Miller and Bahnson believe this soft wording with no pre-determined date of an answer is a way to introduce the idea to IFRS's die-hards that the SEC will never adopt IFRS. Their reasoning for this is:
1. Adopting IFRS is legally impossible. I had not considered that the SEC can't give up its legal obligation to set the accounting standards for the U.S. Adoption of the IFRS would remove the SEC's power and give it to International Accounting Standards Board (IASB).
2. Allowing U.S. companies to choose between GAAP and IFRS is ridiculous. The entire point was to create a single accounting standard, not confuse the issue more.
3. Expecting the IASB and the Financial Accounting Standards Board (FASB) to agree on key issues is optimistic at best.

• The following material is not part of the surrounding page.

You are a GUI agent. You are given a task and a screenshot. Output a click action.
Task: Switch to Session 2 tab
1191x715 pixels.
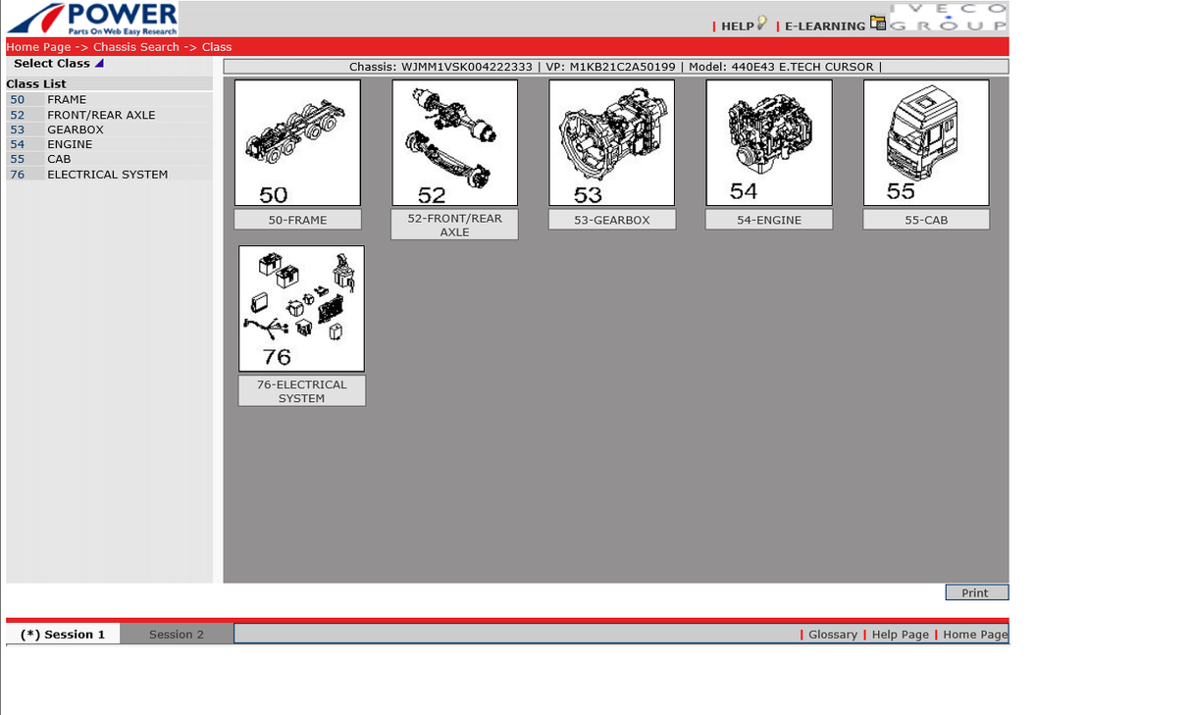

This is further complicated by the IASB's recent political tilt. The newly appointed chairman of the IASB was a career politian with Master's degrees in history and international relations, not accounting or even business. The IFRS Foundation then followed up the politician's selection with the selection of a French lawyer with extensive political experience. In the U.S. it is hard to fathom how political knowhow could surpass the need for accounting or business qualification for a board that wants to set international accounting standards. But as David pointed out in last week's article, many European countries see financial reporting as a political tool instead of an investor's.
I must then, under the weight of such well thought out and persuasive arguements, change my previous assessment that IFRS is something acheivable with the correct application of want and will. As an accountant, I want my accounting standards to be set by men who understand the struggles of accounting for the myriad of different customers I will face upon graduation. I want the accounting standards that I follow be set in place by men knowing the difficulties companies face competing in the expansive global market. And much like the FASB I am not ready to hand over the power to decide what these rules are to politicians.
Bahnson, P. R., & Miller, P. R. (2012). The demise of the drive to bring international standard-
setting to the U.S. Accounting Today, 26(2), 16. retrieved from http://wichita.edu.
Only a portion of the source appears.